(Stored entries)
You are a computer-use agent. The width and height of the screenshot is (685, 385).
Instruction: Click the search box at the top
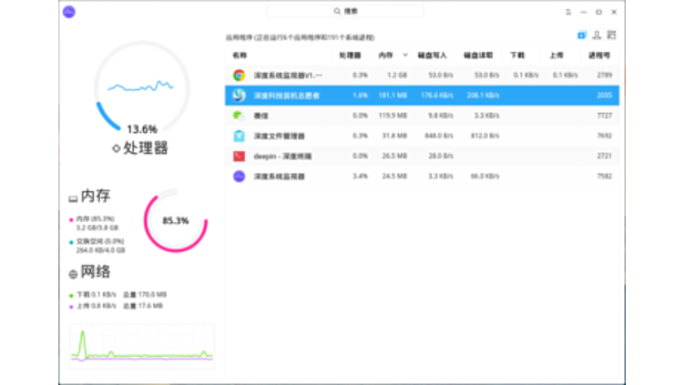tap(345, 12)
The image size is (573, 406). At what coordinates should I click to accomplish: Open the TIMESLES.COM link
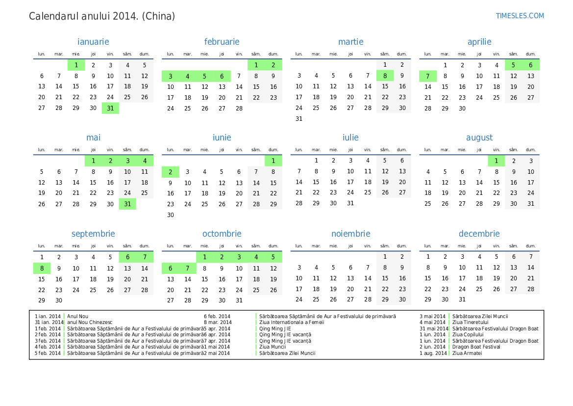tap(520, 16)
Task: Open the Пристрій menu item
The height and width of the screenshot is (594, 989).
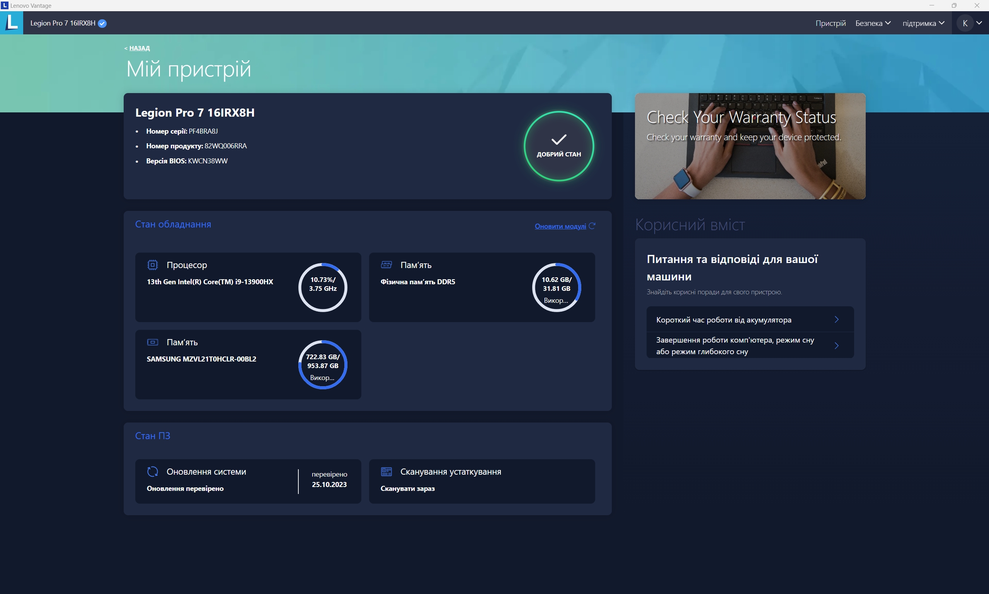Action: click(x=830, y=23)
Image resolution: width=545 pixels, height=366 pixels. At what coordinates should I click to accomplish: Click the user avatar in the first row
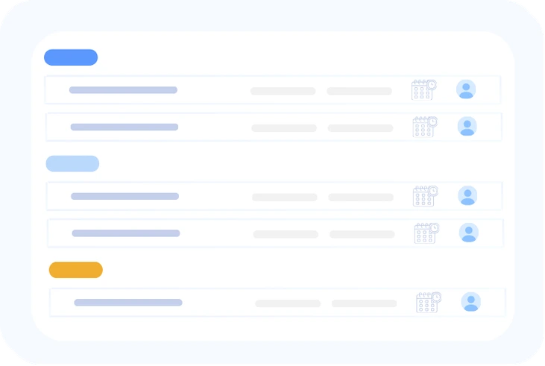[466, 90]
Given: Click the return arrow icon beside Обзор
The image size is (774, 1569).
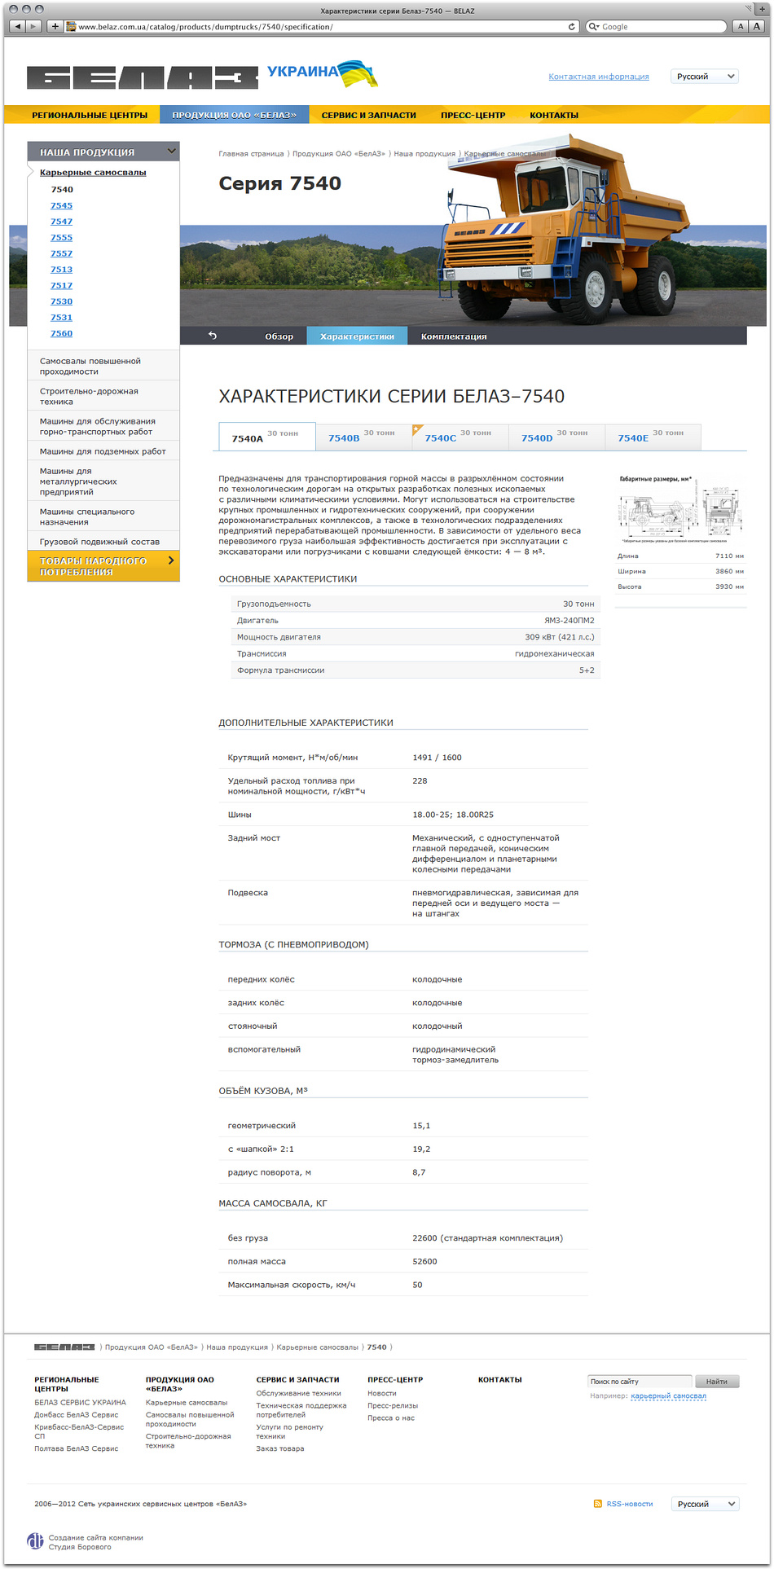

[Exercise instructions] Rewrite every one of the records above with "screenshot" changed to "screen capture" and everything else left as it is. Omit the pictures.

[Solution]
You are a computer-use agent. The width and height of the screen capture is (685, 385).
Instruction: Click the search box at the top
tap(345, 12)
The image size is (573, 406). At what coordinates should I click to accomplish: Open the TIMESLES.COM link
tap(520, 16)
Task: Open the Пристрій menu item
The height and width of the screen capture is (594, 989).
Action: click(x=830, y=23)
Image resolution: width=545 pixels, height=366 pixels. At what coordinates should I click to accomplish: Click the user avatar in the first row
[466, 90]
Given: Click the return arrow icon beside Обзор
The image size is (774, 1569).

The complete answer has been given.